- **TASK GOAL**
Reproduce verbatim the lines below, from the first line through the line containing "Screen dimensions: 1105x746 click(866, 240)", inclusive.

- **EXERCISE MATERIALS**
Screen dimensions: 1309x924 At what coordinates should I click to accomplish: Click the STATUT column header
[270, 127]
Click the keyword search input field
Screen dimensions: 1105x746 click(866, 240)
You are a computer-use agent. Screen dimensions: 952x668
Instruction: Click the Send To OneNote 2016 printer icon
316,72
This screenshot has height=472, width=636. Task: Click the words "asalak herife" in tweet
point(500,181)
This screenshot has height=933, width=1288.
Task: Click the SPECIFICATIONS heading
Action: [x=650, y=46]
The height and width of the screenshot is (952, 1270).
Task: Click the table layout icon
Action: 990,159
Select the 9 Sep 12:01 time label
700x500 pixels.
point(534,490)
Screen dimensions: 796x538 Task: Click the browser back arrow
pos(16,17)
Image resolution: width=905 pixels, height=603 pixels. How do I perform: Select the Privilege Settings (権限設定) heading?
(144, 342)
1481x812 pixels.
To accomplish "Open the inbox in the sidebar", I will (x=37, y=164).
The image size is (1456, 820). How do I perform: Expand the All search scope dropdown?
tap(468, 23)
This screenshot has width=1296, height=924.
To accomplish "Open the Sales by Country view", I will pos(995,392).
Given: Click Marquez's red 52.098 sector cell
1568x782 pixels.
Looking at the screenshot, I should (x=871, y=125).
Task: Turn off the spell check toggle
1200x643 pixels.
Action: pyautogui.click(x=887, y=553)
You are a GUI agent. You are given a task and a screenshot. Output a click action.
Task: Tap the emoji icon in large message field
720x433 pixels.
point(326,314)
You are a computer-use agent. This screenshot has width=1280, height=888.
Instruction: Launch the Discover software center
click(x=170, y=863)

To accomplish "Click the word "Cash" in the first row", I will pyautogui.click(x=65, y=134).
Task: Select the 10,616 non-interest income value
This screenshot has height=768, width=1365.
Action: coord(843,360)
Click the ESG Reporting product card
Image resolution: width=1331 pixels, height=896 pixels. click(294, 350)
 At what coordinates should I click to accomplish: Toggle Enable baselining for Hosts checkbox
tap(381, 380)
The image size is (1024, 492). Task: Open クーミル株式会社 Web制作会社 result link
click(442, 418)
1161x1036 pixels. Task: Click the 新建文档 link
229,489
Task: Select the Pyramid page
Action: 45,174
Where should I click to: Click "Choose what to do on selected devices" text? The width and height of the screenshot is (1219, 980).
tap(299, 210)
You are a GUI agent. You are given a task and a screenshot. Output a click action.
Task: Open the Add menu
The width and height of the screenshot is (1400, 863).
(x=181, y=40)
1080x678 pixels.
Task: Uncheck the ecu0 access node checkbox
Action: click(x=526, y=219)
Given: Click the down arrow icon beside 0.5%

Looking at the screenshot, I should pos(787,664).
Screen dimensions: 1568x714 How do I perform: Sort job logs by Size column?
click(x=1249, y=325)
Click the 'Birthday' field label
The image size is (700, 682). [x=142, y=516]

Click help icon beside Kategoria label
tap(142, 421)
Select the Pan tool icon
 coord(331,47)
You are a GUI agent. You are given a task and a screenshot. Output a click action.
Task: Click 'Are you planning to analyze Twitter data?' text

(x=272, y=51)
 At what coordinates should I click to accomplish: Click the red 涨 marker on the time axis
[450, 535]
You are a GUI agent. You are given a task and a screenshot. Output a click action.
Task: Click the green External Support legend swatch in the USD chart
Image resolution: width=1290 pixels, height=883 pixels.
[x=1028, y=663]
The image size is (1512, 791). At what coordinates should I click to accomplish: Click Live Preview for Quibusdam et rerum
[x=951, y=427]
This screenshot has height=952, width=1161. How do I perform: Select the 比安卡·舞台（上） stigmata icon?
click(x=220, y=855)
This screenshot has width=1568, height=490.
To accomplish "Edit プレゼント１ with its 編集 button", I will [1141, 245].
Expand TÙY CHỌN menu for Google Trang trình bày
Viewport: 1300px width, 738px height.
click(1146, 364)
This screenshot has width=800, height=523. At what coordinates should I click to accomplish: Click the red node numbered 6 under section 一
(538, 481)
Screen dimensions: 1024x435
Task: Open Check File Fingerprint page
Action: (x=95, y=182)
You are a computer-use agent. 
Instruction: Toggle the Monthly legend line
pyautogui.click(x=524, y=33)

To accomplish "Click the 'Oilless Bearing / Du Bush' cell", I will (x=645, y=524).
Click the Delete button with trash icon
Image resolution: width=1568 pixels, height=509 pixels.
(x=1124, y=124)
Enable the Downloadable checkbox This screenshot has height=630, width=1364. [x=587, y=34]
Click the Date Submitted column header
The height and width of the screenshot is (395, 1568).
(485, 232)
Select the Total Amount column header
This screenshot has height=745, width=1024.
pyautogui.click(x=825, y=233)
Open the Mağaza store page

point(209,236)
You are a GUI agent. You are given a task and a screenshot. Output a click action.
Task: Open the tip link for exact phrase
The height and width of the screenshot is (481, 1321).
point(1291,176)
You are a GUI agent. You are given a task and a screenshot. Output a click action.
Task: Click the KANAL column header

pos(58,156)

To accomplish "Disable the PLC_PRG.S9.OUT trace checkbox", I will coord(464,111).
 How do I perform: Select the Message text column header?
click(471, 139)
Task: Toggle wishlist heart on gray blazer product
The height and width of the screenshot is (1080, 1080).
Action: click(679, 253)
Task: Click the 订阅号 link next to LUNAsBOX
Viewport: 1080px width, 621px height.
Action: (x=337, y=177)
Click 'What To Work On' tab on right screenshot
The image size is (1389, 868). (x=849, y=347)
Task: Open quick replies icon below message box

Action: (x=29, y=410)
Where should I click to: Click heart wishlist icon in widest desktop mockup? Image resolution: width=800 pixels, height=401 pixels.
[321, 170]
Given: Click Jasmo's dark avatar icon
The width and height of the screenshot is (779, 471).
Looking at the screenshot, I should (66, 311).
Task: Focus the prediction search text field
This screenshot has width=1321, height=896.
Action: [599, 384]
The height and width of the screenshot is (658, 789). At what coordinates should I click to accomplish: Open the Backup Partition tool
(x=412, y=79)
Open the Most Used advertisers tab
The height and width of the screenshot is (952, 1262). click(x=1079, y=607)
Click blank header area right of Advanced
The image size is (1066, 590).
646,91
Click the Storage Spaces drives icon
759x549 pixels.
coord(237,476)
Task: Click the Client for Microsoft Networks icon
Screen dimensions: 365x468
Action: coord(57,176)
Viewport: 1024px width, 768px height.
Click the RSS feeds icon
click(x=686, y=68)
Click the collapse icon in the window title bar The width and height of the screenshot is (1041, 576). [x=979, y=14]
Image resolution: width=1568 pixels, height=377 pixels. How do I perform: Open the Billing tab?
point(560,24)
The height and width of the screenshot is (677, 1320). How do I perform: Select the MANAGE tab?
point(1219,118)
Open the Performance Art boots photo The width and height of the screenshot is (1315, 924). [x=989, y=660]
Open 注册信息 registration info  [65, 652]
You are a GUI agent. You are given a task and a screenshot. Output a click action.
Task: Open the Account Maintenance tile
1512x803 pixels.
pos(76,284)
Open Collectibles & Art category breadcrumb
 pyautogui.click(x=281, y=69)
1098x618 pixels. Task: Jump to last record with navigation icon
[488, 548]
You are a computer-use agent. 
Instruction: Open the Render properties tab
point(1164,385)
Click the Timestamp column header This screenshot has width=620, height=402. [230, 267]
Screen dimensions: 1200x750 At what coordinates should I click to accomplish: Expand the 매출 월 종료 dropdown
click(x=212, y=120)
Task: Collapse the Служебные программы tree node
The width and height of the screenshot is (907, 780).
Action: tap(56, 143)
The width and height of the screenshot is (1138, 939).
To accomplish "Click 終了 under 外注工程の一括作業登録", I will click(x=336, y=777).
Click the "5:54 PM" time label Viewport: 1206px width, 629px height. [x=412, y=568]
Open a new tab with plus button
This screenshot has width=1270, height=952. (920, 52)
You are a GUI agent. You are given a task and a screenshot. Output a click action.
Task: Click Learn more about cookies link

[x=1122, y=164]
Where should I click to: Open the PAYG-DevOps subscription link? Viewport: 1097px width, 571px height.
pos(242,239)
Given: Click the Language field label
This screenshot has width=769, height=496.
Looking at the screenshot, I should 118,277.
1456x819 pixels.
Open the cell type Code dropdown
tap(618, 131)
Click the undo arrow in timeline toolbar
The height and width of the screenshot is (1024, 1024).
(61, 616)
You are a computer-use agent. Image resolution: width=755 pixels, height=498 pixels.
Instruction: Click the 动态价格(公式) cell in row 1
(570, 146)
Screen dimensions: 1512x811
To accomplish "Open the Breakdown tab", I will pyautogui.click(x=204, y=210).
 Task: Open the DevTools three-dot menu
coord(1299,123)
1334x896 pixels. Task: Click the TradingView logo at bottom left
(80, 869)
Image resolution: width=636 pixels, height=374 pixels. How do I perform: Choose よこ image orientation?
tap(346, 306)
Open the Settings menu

- **SOLVED EXERCISE**
Screen dimensions: 1309x924 At what coordinates should I click to accomplish: Click the STATUT column header
[270, 127]
Click the keyword search input field
Screen dimensions: 1105x746 click(866, 240)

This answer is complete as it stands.